Jorge Valente
A propósito do bloqueio do estreito de Ormuz
Como consequência do bloqueio da passagem marítima pelo estreito de Ormuz, o mundo todo entrou numa crise energética, de falta de fertilizantes, etc. sem precedentes na História, nada comparável com as “crises do petróleo” já ocorridas.
Desde quando Afonso de Albuquerque, por Portugal, conquistou a ilha de Ormuz (em 1515) e a fortificou (para cobrar portagem, a partir de 1520), a passagem de navios para cada lado daquele estreito (batizado com o nome da ilha referida), ficou sendo extremamente sensível e importantíssima para o comércio internacional, até hoje, cinco séculos depois. Deixo para outra oportunidade a descrição de tal feito heróico português e peço a vossa atenção para o seguinte texto (minha tradução do original, em inglês):
“O estreito de Ormuz, assim como os estreitos de Malaca e de Singapura, são exemplos de estreitos muito importantes para a navegação internacional. Sem dúvida, são isso e ninguém o questiona. Assim, estão abrangidos pelo direito marítimo internacional (o UNCLOS, a “lei dos mares” da ONU), que define o livre trânsito na sua passagem, o que não é um previlégio a ser permitido pelos países das suas margens. Não existe licença alguma a ser pedida para a sua passagem, nem portagem alguma a ser paga. A sua passagem é um direito dos navios de todas e quaisquer nações que ratificaram o UNCLOS. E deve-se salientar o facto de que todo o petróleo, cru e refinado, transportado em navios transoceânicos que passam nos estreitos de Malaca e de Singapura, em maior quantidade do que passam no estreito de Ormuz (que tem 21 milhas náuticas de largura navegável), enquanto o estreito de Singapura apenas tem duas milhas náuticas de largura navegável, para trânsito marítimo muito maior. Isto é importante para se entender o quanto o país Singapura está preocupado com o que acontece no estreito de Ormuz e porque o governo de Singapura exige na ONU que se cumpra rigorosamente o legislado no UNCLOS, nomeadamente o direito da navegação livre nos estreitos marítimos naturais. E esta decisão de Singapura não é uma tomada de posição, a favor ou contra, qualquer uma das partes envolvidas no bloqueio do estreito de Ormuz, mas é a razão pela qual Singapura se recusa a entrar em negociações para poder passar, e/ou para definição de valores de portagem para passar, em Ormuz ou em qualquer outro estreito. Porque, se o fizesse, estaria implicitamente desobedecendo à lei do UNCLOS. Portanto, Singapura nada mudará ao que hoje e sempre se praticou no estreito de Singapura, ou seja, a sua passagem livre e gratuita, sem portagem, para navios de qualquer bandeira”.

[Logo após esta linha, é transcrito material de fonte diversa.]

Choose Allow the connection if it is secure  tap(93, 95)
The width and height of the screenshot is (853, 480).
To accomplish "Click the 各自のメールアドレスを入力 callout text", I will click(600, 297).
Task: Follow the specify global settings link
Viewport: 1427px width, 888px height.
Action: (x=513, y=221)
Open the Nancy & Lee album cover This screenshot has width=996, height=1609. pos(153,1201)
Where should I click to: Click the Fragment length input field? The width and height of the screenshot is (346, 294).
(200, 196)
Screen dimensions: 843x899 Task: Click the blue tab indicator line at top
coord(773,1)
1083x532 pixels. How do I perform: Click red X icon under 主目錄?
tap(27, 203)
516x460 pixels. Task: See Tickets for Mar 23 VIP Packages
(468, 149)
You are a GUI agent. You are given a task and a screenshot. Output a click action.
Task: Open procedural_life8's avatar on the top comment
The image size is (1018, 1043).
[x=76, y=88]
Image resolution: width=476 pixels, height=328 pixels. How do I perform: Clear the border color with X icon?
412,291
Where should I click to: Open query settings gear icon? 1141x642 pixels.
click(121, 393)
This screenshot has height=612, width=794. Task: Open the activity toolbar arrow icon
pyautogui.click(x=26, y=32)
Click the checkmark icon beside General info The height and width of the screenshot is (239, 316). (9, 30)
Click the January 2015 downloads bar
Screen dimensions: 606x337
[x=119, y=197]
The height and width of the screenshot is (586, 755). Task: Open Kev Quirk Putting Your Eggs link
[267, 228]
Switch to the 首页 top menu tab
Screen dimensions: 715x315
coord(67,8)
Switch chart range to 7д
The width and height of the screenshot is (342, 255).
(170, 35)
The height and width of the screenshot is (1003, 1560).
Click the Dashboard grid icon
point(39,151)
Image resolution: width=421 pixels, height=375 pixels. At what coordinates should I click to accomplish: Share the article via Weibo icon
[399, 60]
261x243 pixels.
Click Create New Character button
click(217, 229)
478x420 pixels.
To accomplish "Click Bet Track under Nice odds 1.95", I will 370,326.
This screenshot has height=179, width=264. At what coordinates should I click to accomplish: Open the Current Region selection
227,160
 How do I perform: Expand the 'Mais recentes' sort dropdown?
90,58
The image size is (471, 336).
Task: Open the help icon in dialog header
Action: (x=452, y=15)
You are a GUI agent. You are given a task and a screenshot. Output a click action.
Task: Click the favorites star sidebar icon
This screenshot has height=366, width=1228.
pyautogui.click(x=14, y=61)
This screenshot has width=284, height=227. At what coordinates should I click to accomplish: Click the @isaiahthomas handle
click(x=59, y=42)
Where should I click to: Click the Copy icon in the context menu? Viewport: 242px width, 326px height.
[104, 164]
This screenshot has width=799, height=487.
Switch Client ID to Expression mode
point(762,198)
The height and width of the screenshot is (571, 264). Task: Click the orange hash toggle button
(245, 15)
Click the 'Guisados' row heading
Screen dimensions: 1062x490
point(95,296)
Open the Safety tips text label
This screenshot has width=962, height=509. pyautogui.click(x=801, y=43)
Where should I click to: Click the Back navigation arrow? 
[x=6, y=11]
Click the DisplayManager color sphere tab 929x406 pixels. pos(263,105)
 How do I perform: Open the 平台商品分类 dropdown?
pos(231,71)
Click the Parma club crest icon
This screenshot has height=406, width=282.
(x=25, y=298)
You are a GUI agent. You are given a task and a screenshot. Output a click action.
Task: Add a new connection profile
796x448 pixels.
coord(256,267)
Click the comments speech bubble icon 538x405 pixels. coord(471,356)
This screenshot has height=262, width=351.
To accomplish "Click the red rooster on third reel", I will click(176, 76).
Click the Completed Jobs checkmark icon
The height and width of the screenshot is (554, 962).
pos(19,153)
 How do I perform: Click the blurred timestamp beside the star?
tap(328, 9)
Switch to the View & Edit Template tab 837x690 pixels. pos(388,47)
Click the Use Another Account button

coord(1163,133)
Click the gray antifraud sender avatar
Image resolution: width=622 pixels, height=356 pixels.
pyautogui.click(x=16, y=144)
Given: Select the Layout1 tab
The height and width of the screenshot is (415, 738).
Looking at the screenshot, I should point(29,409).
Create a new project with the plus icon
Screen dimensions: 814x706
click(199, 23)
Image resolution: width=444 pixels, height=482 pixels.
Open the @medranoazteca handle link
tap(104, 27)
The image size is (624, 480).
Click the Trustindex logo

Este foi, na íntegra, o discurso de Vivian Balakrishnan, ministro dos Negócios Estrangeiros de Singapura, na Assembleia Geral da ONU, muito aplaudido. Mais uma lição de política que Singapura dá ao mundo.
Uma nota final, sobre o termo “estreitos marítimos naturais” (como o são os de Ormuz, Malaca e Singapura, mas há muitos mais no mundo, como, por exemplo, os de Gibraltar, de Magalhães, etc., importantíssimos), diferentes dos “canais”, que são estreitos feitos pelo Homem, como o do Suêz e o do Panamá, com as duas margens pertencentes ao mesmo país, o qual cobra a sua portagem, dos navios que lá passam. São obras de engenharia com muito alto investimento e dispendiosas operação e manutenção, justificando perfeitamente essa cobrança.